*Page*:
>>>

Reclaim AI Review: Is It Worth It in 2026?

Reclaim AI is an AI scheduling tool that connects to Google Calendar (and Outlook) and automatically protects time for the things that matter: focus work, habits, and buffer time between meetings. The premise is that your calendar fills up with other people's requests, and Reclaim defends time for your own priorities automatically so you do not have to do it manually.

It has been around since 2019, acquired by Dropbox in 2024, and has grown into one of the more capable calendar AI tools available. Whether it is worth paying for depends heavily on your workflow and what problems you are actually trying to solve.

This review covers what Reclaim does well, where it falls short, how pricing works, and who it is genuinely a good fit for. The verdict is not binary: Reclaim is excellent at a specific set of problems and mediocre at others.



Key Takeaways

  • Reclaim AI is best for people who use Google Calendar for work and want automatic protection of focus time and habits without manual scheduling

  • Its AI Agents feature is genuinely useful for scheduling flexibility, moving meetings and tasks intelligently when things change

  • It does not read your energy levels or sleep data, so it schedules your deep work in available slots without knowing if those slots are actually your peak cognitive hours



What Reclaim AI Does

Reclaim AI sits on top of your existing Google Calendar. You do not replace your calendar with it: you connect Reclaim to your calendar and it adds intelligence on top, automatically scheduling items you configure and defending them from being overwritten by meetings.

<<<

*Things to do*:
**A.** Echo the passage of the Reclaim AI review starting with "Reclaim AI Review: Is" and going on through "mediocre at others.".
**B.** According to the Reclaim AI review, which company acquired Reclaim, and in what year?
**C.** Pick up the Reclaim AI review after its final sentence and write the next part.

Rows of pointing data
>>>

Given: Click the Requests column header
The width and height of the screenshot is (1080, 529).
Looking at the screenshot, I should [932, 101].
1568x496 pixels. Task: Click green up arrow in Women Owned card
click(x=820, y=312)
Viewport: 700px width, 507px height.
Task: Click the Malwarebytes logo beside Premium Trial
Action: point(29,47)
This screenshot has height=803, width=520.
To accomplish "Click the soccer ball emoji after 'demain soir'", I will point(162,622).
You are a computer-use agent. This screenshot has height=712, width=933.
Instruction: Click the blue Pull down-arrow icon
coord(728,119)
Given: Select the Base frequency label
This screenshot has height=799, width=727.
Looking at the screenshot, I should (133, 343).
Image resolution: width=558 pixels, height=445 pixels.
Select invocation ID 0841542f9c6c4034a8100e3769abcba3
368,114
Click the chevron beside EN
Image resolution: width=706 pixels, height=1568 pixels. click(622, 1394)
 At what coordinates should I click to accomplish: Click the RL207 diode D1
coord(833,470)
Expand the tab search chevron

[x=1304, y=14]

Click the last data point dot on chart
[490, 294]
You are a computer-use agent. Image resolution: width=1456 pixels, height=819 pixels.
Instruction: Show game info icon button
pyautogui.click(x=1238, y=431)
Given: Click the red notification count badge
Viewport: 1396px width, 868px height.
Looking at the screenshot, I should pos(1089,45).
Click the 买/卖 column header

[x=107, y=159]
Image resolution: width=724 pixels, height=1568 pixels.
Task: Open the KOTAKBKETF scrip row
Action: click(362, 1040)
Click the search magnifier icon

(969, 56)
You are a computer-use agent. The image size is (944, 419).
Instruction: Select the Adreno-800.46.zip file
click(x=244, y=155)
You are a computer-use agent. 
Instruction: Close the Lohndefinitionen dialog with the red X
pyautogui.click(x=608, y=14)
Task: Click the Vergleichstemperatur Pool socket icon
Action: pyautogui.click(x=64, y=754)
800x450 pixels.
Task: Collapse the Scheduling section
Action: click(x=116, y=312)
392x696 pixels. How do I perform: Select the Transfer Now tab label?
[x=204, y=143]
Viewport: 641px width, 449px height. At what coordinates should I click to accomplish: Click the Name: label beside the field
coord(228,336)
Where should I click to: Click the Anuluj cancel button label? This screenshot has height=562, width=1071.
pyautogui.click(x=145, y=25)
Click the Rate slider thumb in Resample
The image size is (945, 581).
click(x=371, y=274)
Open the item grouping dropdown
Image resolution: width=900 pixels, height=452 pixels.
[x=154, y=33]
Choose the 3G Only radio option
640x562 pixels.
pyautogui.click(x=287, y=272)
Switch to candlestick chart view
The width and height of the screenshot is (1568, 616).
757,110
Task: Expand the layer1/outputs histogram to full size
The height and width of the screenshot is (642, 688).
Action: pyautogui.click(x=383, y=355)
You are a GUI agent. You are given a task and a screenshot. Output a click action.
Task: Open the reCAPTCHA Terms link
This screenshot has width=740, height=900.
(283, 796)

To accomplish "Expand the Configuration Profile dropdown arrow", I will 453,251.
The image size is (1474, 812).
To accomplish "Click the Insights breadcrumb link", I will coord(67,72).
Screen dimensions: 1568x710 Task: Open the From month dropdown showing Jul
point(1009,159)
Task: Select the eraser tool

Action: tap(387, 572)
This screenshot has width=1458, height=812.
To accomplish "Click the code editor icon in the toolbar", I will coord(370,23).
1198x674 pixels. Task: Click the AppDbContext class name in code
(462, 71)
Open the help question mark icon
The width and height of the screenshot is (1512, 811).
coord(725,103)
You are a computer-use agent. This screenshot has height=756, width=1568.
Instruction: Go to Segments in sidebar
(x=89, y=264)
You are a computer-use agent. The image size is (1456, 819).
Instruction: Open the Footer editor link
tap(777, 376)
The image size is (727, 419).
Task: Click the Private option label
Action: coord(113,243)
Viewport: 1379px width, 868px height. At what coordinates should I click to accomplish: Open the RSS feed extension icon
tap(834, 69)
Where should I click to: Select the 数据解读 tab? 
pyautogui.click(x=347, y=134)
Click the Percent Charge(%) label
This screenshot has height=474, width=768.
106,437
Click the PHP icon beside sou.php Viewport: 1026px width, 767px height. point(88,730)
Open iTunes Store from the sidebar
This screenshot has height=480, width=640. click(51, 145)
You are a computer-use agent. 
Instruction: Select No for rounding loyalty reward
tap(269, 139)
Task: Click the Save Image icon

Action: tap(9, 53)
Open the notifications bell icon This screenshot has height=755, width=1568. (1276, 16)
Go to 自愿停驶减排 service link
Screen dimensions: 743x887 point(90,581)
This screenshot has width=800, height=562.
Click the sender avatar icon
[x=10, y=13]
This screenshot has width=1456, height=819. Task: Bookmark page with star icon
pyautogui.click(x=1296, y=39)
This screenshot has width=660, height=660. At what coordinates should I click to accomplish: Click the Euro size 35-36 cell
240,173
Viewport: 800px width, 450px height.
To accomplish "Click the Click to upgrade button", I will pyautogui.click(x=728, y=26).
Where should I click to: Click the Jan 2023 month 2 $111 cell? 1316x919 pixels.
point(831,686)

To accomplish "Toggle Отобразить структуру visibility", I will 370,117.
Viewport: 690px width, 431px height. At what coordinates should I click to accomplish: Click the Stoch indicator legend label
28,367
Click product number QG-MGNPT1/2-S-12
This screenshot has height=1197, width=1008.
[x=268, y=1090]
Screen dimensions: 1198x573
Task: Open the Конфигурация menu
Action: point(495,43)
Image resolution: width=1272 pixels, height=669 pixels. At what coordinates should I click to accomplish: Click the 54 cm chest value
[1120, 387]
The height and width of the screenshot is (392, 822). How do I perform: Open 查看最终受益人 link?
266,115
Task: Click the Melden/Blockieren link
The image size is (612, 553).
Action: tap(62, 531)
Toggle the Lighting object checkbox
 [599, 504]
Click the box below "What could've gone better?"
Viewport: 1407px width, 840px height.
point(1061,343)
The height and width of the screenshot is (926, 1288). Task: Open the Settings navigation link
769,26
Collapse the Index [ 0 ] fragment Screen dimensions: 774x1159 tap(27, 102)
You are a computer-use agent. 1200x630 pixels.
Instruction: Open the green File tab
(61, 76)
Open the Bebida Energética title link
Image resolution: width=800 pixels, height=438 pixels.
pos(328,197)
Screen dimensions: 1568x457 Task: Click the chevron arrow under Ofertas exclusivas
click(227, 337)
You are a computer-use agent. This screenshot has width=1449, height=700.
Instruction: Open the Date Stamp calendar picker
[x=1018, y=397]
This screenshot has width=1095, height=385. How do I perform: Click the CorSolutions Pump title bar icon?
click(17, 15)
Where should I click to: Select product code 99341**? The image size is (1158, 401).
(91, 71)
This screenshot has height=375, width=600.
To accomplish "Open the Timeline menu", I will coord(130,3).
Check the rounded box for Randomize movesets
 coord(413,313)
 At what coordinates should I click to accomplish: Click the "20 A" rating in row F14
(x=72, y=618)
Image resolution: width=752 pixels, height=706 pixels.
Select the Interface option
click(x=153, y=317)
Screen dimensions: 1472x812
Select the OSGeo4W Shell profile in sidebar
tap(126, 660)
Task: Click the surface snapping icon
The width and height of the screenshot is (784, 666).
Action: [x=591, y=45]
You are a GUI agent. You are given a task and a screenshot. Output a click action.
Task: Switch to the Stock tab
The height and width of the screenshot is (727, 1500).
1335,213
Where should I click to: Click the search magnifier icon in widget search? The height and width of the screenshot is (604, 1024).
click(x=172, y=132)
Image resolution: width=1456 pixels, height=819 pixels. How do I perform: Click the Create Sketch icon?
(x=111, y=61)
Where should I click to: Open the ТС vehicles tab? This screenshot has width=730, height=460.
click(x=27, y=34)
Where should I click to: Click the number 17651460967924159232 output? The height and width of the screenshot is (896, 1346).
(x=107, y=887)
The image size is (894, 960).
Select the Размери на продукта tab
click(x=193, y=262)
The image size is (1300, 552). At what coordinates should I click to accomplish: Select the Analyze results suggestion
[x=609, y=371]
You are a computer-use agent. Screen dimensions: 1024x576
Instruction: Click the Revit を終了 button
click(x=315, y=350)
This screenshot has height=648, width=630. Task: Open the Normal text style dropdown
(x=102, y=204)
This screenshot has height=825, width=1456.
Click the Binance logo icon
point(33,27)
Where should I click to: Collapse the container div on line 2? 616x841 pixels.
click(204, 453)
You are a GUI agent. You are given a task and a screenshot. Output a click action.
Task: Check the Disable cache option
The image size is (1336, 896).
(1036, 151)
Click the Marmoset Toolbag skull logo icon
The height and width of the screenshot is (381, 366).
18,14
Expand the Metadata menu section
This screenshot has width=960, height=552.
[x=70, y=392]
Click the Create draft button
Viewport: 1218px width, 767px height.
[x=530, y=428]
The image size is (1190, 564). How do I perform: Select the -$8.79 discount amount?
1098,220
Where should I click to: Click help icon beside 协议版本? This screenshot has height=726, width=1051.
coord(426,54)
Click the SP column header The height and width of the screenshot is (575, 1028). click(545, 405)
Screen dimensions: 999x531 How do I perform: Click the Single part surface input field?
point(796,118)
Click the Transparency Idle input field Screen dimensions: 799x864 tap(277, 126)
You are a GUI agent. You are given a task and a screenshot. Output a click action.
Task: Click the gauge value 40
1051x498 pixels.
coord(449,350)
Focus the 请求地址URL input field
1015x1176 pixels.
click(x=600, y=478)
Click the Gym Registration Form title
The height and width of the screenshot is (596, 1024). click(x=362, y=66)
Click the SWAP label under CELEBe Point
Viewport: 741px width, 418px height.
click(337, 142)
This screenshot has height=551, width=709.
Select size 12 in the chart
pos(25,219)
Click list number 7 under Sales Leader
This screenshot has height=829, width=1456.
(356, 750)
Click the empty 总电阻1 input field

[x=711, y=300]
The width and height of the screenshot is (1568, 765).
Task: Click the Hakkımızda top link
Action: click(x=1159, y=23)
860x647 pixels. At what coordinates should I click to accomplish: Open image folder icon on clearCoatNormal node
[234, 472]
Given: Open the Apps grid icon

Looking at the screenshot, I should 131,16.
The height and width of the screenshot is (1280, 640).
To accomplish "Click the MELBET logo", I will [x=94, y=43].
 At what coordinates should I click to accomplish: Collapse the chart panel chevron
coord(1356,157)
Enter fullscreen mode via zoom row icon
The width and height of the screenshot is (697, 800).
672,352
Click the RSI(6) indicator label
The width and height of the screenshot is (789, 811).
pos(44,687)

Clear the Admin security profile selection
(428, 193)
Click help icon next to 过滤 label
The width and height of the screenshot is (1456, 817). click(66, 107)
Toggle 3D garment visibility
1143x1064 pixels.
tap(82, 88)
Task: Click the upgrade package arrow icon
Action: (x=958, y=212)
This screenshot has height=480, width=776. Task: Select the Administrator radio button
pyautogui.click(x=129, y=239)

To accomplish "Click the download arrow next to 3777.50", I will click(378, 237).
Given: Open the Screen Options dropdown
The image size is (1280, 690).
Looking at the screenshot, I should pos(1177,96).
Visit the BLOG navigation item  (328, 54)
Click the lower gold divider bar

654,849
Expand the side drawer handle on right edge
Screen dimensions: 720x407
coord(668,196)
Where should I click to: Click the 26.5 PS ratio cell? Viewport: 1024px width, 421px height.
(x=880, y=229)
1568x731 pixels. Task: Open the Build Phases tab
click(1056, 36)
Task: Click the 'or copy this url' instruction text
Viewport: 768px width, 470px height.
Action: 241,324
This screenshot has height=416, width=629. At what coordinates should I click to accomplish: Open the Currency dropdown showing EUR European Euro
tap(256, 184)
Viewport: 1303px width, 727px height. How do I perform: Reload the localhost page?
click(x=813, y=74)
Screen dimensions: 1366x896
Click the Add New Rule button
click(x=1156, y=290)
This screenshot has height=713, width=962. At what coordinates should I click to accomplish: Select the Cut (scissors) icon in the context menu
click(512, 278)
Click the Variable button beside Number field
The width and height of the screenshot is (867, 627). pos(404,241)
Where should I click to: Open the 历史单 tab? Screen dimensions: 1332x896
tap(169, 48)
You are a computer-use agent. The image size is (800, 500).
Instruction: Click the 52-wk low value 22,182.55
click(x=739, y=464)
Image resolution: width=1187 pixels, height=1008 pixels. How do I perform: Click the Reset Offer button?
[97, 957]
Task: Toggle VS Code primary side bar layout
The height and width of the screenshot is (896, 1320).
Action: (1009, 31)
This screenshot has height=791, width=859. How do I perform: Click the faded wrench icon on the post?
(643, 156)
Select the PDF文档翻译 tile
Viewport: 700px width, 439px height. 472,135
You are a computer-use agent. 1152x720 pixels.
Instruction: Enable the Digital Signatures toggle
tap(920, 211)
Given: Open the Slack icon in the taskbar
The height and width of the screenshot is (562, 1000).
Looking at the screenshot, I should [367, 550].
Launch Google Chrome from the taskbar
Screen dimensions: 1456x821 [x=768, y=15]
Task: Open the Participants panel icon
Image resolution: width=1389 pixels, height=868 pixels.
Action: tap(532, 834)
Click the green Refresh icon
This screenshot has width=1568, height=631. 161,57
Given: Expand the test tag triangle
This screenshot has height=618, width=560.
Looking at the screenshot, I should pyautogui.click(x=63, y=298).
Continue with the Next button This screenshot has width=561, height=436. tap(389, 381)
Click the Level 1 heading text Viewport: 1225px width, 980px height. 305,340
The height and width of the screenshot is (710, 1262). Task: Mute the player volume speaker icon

<<<

*Answers*:
**A.**
Reclaim AI Review: Is It Worth It in 2026?

Reclaim AI is an AI scheduling tool that connects to Google Calendar (and Outlook) and automatically protects time for the things that matter: focus work, habits, and buffer time between meetings. The premise is that your calendar fills up with other people's requests, and Reclaim defends time for your own priorities automatically so you do not have to do it manually.

It has been around since 2019, acquired by Dropbox in 2024, and has grown into one of the more capable calendar AI tools available. Whether it is worth paying for depends heavily on your workflow and what problems you are actually trying to solve.

This review covers what Reclaim does well, where it falls short, how pricing works, and who it is genuinely a good fit for. The verdict is not binary: Reclaim is excellent at a specific set of problems and mediocre at others.

**B.** Dropbox acquired Reclaim in 2024.

**C.**
Reclaim AI homepage showing AI calendar scheduling features

The core concept is AI Agents: software agents that each manage a category of time on your calendar. You set up an agent for Focus Time, tell it you want 3 hours of protected focus per day, and Reclaim finds available slots and blocks them. New meetings get booked around those blocks, not on top of them. When your schedule changes, Reclaim reschedules automatically.

The main things Reclaim manages:

  • Focus Time: Blocks of uninterrupted work time, scheduled in available gaps and protected from meeting conflicts

  • Habits: Recurring tasks like exercise, reading, or lunch, scheduled flexibly within windows you define (e.g., "lunch between 12pm and 2pm")

  • Smart Meetings: Meeting links that show your real availability including Reclaim-protected time

  • Buffer Time: Automatic padding before and after meetings so you are not context-switching immediately

  • Tasks: Deadline-based tasks that get auto-scheduled into available time before their due date



What Works Well

The AI Agent rescheduling is genuinely good. When a meeting moves, Reclaim does not just remove the old block and leave the gap open. It intelligently reschedules affected focus time and habits around the new reality. For people with highly variable calendars, this removes a meaningful amount of daily calendar maintenance.

Focus Time protection is reliable. Unlike manually blocking calendar time (which colleagues and managers often override for meeting requests), Reclaim's blocks show up as busy. The tool actively defends them. Users report a measurable increase in actual deep work hours per week once this is set up correctly.

Habit scheduling is more flexible than other tools. Most habit apps want you to do the thing at a fixed time every day. Reclaim schedules habits within a window you define: "I want to exercise for 45 minutes somewhere between 7am and 9am." If the 7am slot fills up with a call, it finds 8am instead. This adaptability makes habits more sustainable.

The Slack integration is practical. Reclaim can automatically update your Slack status to "In Focus Mode" when you are in a protected block. Small, but it reduces the pressure to respond immediately.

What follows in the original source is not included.